"The police are doing their best and we are all doing our best to deal with it but the responsibility sits with the people that are making it and really they are the ones who need to be held accountable I believe."
The suburb seems desolate in the daytime, with few people strolling around the shopping centre, but under the cover of darkness, it is a different story.
"Come back here tonight and they'll all be here," one woman said - the sight of families being torn apart, enough to make her look past the drug and hold on to her two young children.
Mary Mohawk knows all about the effects of illegal substances, having been addicted to marijuana. But now decades after turning her life around, and 14 years after becoming a Christian, she is committed to helping others.
In her role as a community co-ordinator for "the Hub", run By City Rock Church, she sees the impact the drug has on people. "It has split up families, split up relationships and split up who they are as a person," Mohawk said. "You do see it."
She said it was about providing a safe place for people to come to without being judged.
"I have a heart for Maraenui and I understand where they are in life.

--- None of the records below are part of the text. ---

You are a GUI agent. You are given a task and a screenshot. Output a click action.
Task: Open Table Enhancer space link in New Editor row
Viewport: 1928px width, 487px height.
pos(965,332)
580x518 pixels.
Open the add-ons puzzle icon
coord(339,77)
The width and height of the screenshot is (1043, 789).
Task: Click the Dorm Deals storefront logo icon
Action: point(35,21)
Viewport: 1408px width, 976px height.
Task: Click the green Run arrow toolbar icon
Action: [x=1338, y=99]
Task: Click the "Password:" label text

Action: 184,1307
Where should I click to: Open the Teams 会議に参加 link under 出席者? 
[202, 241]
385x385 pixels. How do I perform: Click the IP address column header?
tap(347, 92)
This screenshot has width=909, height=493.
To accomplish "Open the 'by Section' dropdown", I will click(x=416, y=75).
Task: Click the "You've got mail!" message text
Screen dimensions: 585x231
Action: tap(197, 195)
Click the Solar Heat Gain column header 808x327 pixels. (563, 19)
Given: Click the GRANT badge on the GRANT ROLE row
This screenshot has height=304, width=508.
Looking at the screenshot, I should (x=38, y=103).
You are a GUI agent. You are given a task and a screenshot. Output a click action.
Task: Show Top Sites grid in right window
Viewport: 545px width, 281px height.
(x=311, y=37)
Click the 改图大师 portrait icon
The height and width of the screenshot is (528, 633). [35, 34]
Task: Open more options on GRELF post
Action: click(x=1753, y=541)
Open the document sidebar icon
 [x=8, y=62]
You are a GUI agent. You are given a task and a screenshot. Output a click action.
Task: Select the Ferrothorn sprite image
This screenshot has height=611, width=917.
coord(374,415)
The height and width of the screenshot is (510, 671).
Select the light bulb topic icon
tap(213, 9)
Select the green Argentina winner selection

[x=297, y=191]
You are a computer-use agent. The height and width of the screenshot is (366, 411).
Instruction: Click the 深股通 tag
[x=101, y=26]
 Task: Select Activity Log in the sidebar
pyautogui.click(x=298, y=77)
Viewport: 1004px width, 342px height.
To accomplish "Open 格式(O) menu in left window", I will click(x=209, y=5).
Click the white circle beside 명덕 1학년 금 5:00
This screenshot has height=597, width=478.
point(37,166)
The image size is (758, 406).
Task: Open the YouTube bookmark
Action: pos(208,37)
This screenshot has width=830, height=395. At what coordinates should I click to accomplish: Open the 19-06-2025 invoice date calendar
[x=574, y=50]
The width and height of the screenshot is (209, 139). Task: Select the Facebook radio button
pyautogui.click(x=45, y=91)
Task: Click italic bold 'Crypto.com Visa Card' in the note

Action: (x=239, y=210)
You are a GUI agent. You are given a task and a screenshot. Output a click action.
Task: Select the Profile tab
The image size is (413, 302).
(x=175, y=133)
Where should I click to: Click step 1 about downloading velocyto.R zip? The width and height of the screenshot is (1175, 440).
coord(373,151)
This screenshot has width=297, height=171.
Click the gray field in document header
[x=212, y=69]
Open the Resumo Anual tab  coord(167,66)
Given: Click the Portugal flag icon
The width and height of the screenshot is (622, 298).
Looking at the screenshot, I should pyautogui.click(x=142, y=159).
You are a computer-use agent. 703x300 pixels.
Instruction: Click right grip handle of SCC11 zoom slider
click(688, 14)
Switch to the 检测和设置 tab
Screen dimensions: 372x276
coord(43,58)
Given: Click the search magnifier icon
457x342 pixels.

"It is not about forcing people, it is about offering different strategies and ours is through Jesus Christ because we know Jesus is the answer but we don't push that on people, we open our hub up for people to come in."
She has heard of children as young as 13 taking the drug.
St John Central South District Operations Manager, Steve Yanko, said since the beginning of the year St John has responded to a national weekly average of 33 calls provisionally linked to synthetic drugs.
In St John's Central South region including Hawke's Bay, there were 68 in all, an average of two per week.
He said the figures span 1 January to 6 August 2018 and exclude Wellington Free Ambulance figures.